Exercise instructions
Which lines of the listing below contain the word "every"? Return them.

Data under study
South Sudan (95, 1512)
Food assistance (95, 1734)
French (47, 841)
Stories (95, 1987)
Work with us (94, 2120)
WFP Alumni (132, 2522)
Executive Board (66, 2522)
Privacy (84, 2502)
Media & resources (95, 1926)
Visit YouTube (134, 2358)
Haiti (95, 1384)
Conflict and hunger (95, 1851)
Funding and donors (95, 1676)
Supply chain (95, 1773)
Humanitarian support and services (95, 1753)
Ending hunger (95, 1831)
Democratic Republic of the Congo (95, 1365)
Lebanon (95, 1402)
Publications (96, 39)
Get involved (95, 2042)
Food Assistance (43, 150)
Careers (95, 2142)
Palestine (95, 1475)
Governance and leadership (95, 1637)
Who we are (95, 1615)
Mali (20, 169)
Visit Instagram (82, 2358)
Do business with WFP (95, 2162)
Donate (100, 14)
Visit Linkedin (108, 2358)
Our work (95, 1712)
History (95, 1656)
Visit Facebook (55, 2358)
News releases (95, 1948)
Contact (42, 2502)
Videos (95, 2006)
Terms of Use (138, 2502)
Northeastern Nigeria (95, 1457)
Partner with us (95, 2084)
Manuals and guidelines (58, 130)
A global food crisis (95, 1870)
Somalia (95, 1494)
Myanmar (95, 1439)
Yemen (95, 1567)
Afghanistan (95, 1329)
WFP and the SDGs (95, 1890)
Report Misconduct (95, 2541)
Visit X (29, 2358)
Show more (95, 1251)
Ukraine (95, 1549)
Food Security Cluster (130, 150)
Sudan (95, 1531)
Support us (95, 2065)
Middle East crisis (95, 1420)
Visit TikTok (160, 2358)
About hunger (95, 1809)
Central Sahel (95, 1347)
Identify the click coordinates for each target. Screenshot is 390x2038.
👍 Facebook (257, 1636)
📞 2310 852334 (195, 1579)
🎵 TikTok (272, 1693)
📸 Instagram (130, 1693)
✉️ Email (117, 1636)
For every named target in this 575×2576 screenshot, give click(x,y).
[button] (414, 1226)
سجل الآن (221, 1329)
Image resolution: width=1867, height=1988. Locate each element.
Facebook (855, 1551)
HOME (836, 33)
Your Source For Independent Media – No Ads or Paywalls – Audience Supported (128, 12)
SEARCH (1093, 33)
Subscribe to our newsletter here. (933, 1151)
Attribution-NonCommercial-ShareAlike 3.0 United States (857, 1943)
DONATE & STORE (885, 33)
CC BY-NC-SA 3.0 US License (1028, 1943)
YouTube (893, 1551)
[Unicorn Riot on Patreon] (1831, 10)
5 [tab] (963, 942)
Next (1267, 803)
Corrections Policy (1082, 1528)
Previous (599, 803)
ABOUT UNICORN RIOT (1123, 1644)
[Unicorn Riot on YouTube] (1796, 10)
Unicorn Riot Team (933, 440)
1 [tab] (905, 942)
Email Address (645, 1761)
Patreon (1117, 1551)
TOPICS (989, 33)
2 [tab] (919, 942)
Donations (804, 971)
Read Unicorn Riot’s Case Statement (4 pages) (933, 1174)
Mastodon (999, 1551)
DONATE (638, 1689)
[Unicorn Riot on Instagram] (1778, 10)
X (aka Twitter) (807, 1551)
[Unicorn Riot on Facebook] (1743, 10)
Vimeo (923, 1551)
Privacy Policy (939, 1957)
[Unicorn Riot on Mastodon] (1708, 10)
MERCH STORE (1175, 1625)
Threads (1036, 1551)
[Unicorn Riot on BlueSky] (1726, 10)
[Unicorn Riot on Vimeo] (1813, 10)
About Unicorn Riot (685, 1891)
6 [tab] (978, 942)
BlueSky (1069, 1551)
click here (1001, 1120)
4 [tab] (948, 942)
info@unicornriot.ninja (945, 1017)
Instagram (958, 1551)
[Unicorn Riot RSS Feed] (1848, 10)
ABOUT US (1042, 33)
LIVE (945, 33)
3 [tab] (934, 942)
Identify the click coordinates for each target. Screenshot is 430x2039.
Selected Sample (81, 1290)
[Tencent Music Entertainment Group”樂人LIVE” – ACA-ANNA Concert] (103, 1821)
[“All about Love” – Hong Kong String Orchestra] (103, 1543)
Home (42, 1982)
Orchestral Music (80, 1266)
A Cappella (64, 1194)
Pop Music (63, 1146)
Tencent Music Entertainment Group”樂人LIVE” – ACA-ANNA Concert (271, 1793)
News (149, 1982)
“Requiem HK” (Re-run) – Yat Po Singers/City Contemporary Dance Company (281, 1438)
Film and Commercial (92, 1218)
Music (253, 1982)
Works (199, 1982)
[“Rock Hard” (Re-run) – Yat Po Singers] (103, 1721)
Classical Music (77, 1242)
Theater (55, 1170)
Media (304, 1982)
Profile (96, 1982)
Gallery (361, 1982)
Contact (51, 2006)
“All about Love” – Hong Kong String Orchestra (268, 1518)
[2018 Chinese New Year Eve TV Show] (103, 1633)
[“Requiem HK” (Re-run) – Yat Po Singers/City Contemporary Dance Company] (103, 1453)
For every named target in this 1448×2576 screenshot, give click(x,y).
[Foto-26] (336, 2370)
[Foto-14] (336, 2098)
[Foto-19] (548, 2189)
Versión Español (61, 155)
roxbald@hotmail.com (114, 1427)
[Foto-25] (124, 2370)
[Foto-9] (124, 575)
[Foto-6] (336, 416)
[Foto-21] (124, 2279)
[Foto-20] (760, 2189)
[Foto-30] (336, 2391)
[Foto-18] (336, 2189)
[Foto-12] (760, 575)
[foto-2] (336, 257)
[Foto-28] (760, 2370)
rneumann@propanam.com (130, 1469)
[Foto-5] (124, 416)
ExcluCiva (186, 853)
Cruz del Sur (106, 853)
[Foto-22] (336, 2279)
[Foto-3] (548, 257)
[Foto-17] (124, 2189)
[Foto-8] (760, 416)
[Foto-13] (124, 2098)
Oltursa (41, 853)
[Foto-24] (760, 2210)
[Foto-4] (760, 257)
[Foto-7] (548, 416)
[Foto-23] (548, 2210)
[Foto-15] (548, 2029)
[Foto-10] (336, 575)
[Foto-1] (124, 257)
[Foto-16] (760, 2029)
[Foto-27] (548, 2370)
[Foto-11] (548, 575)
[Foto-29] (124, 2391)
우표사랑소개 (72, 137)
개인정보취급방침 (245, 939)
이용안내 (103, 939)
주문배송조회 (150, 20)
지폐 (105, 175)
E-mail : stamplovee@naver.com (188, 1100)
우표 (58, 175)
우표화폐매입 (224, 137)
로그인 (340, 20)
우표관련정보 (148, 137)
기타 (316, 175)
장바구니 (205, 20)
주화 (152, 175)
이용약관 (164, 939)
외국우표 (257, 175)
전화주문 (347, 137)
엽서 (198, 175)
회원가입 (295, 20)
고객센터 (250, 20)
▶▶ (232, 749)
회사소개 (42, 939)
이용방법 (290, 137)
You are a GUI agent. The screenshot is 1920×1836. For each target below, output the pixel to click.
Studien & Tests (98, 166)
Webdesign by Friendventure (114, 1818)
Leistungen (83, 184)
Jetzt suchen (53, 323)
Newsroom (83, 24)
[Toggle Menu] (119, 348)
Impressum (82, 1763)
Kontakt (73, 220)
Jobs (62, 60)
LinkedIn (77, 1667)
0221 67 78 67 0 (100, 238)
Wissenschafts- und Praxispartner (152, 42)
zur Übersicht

Solution to this exercise
For every named target in this 575×2576 screenshot, give click(x,y).
For every named target in this 1448×2576 screenshot, give click(x,y).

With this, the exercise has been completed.